Two months ago, Republicans in the Legislature said that the price of my original bond proposal was too high. So, I reduced it.

They also said there should be four separate bills instead of one. So, we broke it into four different bills for them to vote on.

I then personally called lawmakers on both sides of the aisle, invited their questions, and offered to accommodate any objections. I thought we had arrived at a practical, responsible compromise that should have garnered bipartisan support.

Well, surprise, surprise, the bonds did not all pass.

The first bond that lawmakers considered during the Special Session on Monday, August 26 provided funding for equipment for our career and technical centers, for refurbishing and modernizing Maine National Guard facilities, and for expanding broadband to rural Maine.

Career and technical education centers haven’t gotten significant funding for equipment since 1998. Our National Guardsmen deserve mission-ready facilities, not aging and outdated ones. Key areas of our state still don’t have adequate internet to do things like telehealth and tele-education or just conduct normal business. 

That’s what we need to attract new businesses and young families and to support existing industries, including farming, fishing, and forestry, all of whom have to be online. They need internet access.

The second bond I proposed included funds for municipal wastewater treatment, to remediate hazardous waste sites, and for loans for heat pumps for Maine homeowners.

Maine’s wastewater treatment systems are desperately in need of updating. There are now more than 250 hazardous waste sites across the state that absolutely need to be cleaned up.

Heat pumps will certainly lower the cost of heating your home. If voters had been given the chance to approve this bond in November, heat pumps could have been available to homeowners with low-interest loans.

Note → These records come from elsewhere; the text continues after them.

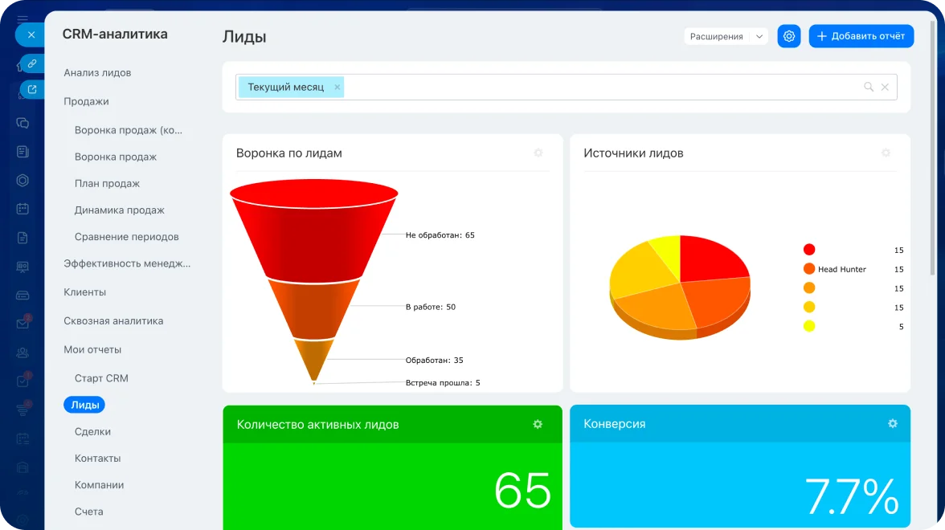Screen dimensions: 945x530
Task: Open settings gear on the Конверсия tile
Action: tap(892, 423)
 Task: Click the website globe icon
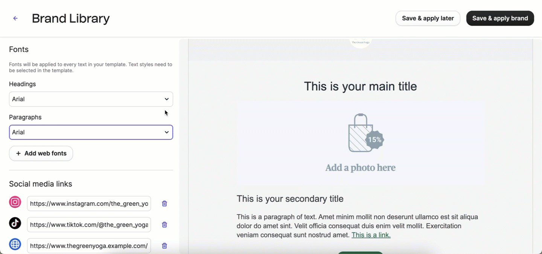click(x=15, y=245)
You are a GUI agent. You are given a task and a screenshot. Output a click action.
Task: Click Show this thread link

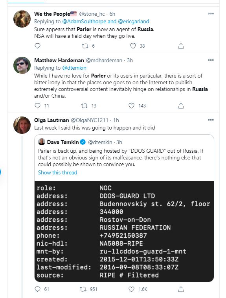click(x=57, y=172)
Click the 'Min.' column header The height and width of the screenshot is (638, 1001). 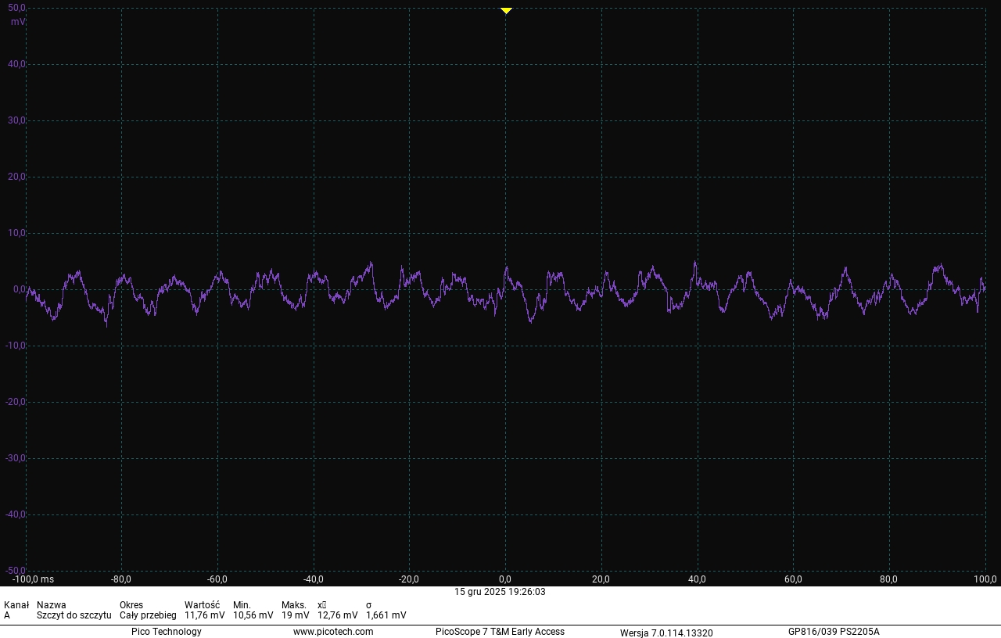pos(242,605)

The third bond invested $20m over two years for the very popular Land for Maine’s Future program, which guarantees public access to open lands for hunting, fishing, and outdoor recreation and preserves working waterfronts and family farms.

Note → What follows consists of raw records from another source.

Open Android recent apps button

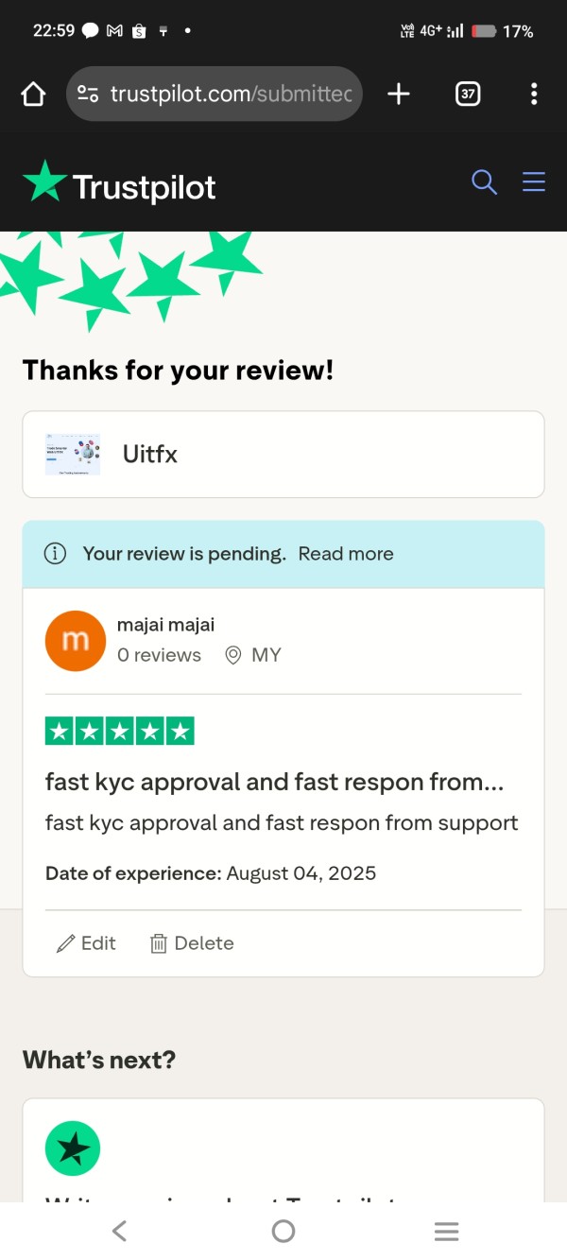click(x=446, y=1231)
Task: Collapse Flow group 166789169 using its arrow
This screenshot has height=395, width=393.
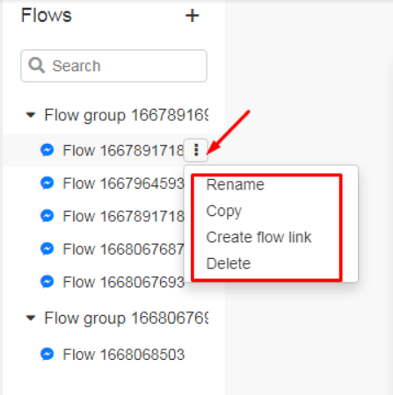Action: [31, 115]
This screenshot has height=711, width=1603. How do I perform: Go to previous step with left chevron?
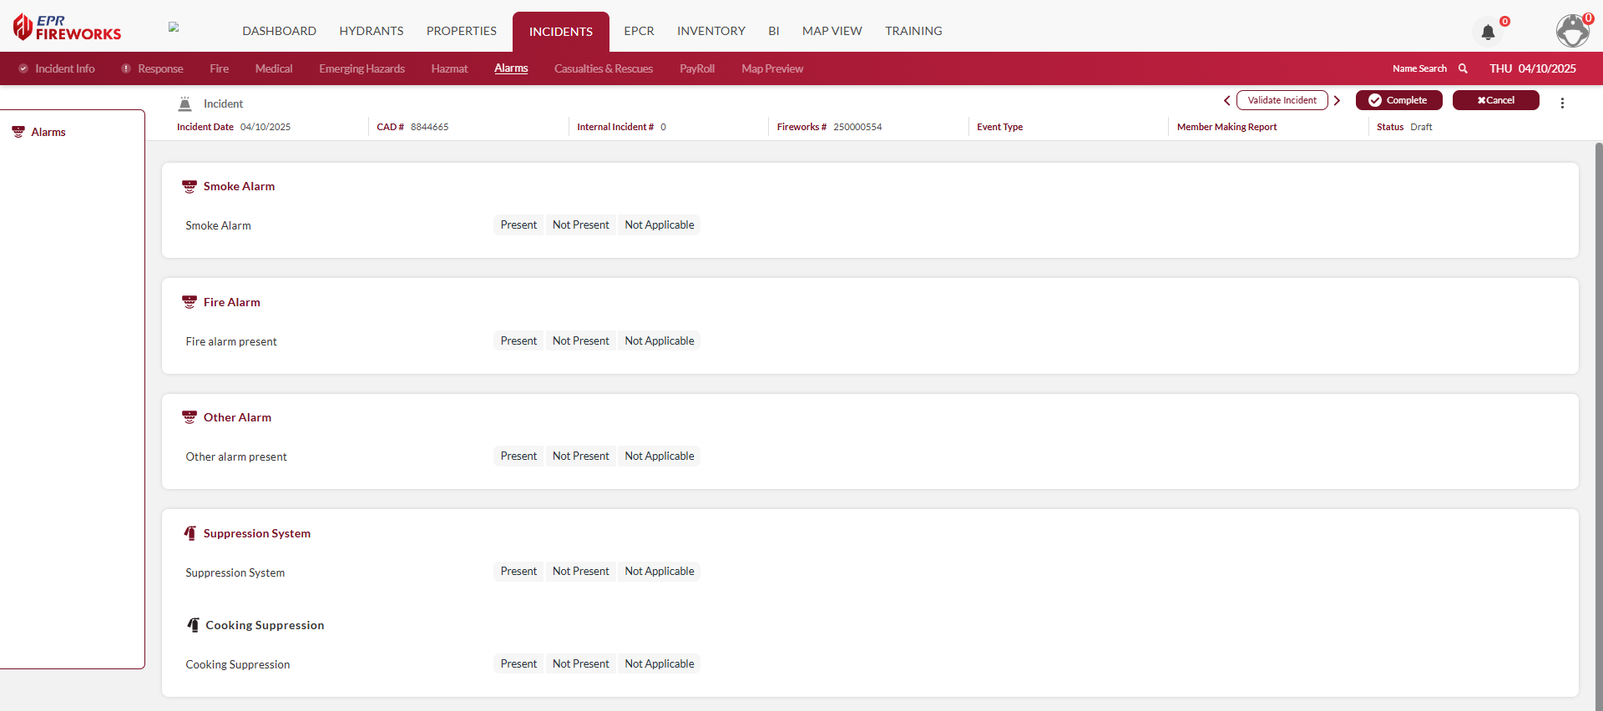click(1226, 100)
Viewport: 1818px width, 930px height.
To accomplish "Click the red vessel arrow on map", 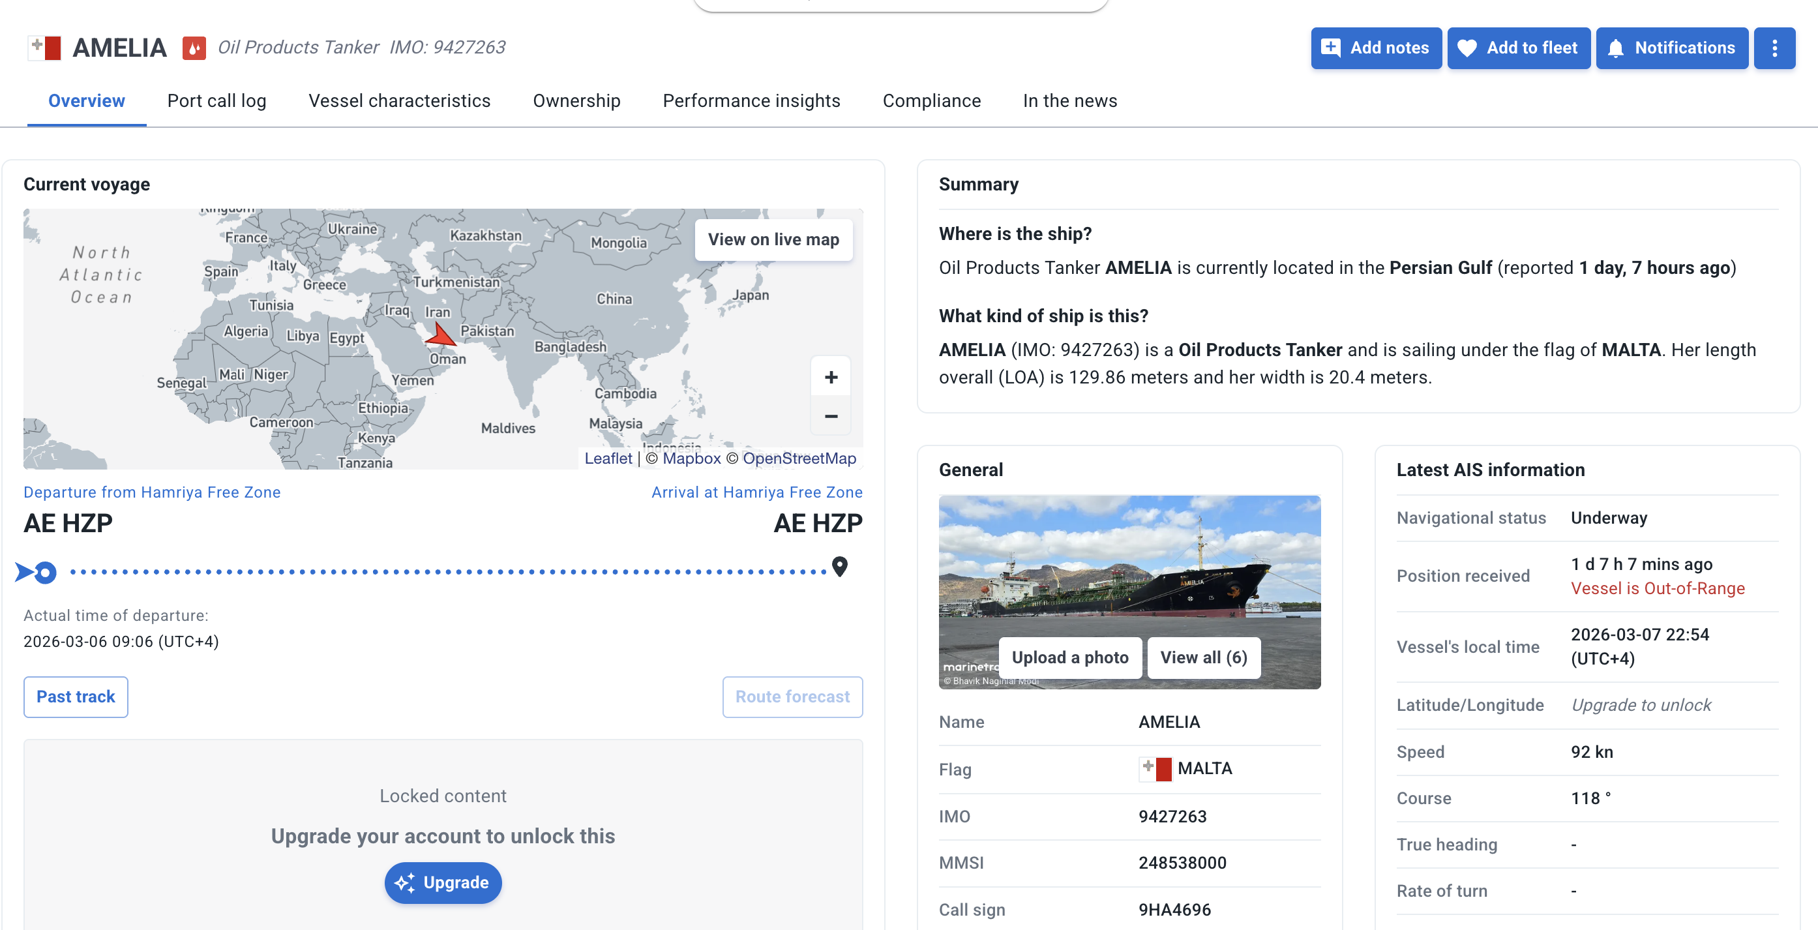I will [x=441, y=335].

Nearly all of these programs had significant matching funds available. And historically low interest rates put Maine in a very strong position right now – not next year, but right now – to finance these critical capital projects at very low costs.

If we could have gotten these bonds out to bid as early as January or February, we might have been able to get interest rates as low as two percent or below.

I entered Monday’s legislative special session with a good sense of hope. I hoped that legislators, regardless of party, would see the value of letting Maine people decide the fate of these bonds. And I certainly hoped that they would do so at a time when interest rates are so low.

Instead, a lot of people in the Legislature – Republicans in the House and Senate – just said no, with no real reason given.

No to expanding broadband for our rural areas.

No to heat pumps.

No to conserving working waterfronts, family farms, and lands for hunting.

No to repairing our critical National Guard facilities.

No to providing equipment to career and technical education centers to train more people in the trades.

You know, in Maine, people expect and deserve better than that.

While the Legislature did pass our transportation bond so we can fix some of our aging roads and bridges, Maine people won’t have a chance this November to vote for broadband, for land and waterfront conservation, or for the equipment to help young people gain work in the trades.

Compromise is not always easy. This Special Session reminds us that sometimes it’s not inevitable, no matter the merits.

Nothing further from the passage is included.